Figure 1 is a cross-sectional view of a typical cyclone separator with a rejects outlet; Figures 2, 8, 4 and 5 are cyclone separators with the rejects outlet pointing downwards; The top view, Figure 2, Figure 8, Figure 4a, and Figure 5a are side sectional views of the retentate outlet, and Figures S & Figure 26 are
Figure mk-BklIil! FIG. Wall means 101, 201, 401. Exit 11? , 21? ,
81? , 417(1)

Claims (1)

Claims: α) Means for forming a separation chamber, the first end of which has a generally circular cross-section and includes a tangential inlet and a central outlet; A cyclonic separator, characterized in that the cyclonic separator is tapered towards an outlet with a flow area smaller than the separation chamber, characterized in that the cyclonic separator is provided with wall means forming an outlet with a non-circular cross-section. (2) A cyclone separator according to claim 1, in which the outlet has a rectangular cross section. (3) A cyclone separator according to claim 1, in which the outlet has a triangular cross section. (4) The cyclone separator according to claim 1, wherein the outlet has a polygonal cross section. (5) The cyclone separator according to claim 1, wherein the outlet has a rectangular cross section. (6) Patent binding (7) in which at least a part of the inner wall of the other end gradually changes to have the same cross-sectional area as the outlet.

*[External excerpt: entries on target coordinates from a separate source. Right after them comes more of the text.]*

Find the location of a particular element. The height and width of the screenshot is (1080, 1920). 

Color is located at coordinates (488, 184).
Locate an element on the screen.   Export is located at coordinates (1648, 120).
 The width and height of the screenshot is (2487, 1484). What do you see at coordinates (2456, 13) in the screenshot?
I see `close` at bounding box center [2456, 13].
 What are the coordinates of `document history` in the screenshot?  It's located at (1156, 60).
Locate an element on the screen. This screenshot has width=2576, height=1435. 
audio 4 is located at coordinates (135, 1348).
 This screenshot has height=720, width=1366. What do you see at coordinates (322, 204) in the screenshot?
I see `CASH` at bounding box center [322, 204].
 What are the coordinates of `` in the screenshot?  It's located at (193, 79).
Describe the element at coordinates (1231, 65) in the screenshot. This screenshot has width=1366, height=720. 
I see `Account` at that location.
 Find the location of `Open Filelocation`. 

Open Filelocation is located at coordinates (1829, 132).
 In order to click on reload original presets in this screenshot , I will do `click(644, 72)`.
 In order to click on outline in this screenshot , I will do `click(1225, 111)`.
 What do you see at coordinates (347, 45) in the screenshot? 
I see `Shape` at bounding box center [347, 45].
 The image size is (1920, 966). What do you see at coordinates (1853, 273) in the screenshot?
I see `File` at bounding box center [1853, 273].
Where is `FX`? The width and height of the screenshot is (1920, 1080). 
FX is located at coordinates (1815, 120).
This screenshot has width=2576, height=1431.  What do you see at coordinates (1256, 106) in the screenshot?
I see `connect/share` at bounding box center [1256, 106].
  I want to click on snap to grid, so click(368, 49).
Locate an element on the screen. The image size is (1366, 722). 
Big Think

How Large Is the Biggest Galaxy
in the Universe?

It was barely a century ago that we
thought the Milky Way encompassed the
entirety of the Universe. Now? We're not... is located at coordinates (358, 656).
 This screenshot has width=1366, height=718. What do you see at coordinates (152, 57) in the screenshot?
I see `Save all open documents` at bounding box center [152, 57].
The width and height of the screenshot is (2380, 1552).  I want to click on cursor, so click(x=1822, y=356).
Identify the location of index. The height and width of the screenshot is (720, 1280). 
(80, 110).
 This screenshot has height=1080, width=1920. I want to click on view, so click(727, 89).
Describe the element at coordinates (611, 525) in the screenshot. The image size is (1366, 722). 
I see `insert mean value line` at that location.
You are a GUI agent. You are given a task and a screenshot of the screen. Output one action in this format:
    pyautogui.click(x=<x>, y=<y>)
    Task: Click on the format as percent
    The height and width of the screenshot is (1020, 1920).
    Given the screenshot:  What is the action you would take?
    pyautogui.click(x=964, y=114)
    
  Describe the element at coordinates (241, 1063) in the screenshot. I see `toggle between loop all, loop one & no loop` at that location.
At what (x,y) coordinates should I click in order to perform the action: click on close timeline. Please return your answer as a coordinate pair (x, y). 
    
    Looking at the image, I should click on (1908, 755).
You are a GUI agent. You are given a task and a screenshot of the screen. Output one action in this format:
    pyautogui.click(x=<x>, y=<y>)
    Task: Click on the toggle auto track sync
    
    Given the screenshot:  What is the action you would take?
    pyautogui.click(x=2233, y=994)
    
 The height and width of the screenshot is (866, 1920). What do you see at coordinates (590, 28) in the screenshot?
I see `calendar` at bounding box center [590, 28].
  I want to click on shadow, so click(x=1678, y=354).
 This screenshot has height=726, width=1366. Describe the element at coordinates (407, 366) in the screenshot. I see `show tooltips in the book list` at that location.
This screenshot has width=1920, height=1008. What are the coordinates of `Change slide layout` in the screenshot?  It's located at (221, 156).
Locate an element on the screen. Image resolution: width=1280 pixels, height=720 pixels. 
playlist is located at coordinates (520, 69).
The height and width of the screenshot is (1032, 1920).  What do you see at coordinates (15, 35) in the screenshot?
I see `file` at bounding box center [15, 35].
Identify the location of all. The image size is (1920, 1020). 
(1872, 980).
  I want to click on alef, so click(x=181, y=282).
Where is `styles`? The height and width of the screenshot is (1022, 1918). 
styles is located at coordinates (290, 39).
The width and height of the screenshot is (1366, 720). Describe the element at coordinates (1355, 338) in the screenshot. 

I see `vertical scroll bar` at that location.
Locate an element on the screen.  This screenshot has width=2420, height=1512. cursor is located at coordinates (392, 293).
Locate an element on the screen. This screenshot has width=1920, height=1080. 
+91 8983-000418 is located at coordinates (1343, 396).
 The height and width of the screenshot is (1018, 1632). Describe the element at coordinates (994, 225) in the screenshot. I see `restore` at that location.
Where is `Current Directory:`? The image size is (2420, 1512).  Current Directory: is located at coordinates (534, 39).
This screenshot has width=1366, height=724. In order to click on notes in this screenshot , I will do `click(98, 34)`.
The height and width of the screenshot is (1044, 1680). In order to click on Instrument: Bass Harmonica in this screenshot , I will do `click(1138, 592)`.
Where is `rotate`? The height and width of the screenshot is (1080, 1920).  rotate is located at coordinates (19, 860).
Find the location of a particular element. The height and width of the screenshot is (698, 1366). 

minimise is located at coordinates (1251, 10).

An apex tip of a cyclonic separator comprising a hollow tapered body portion having an inner wall that gradually changes from a circular cross-section near the inlet end to a non-circular cross-section at the outlet end. (8) The apex tip member according to claim 7, wherein the outlet has a square cross section. (9) The apex point member according to claim 7, wherein the outlet has an octagonal cross section. 00) The apex point member of claim 7, wherein the outlet has a polygonal cross section. (11) The apex point member according to claim 7, wherein the outlet has a rectangular cross section.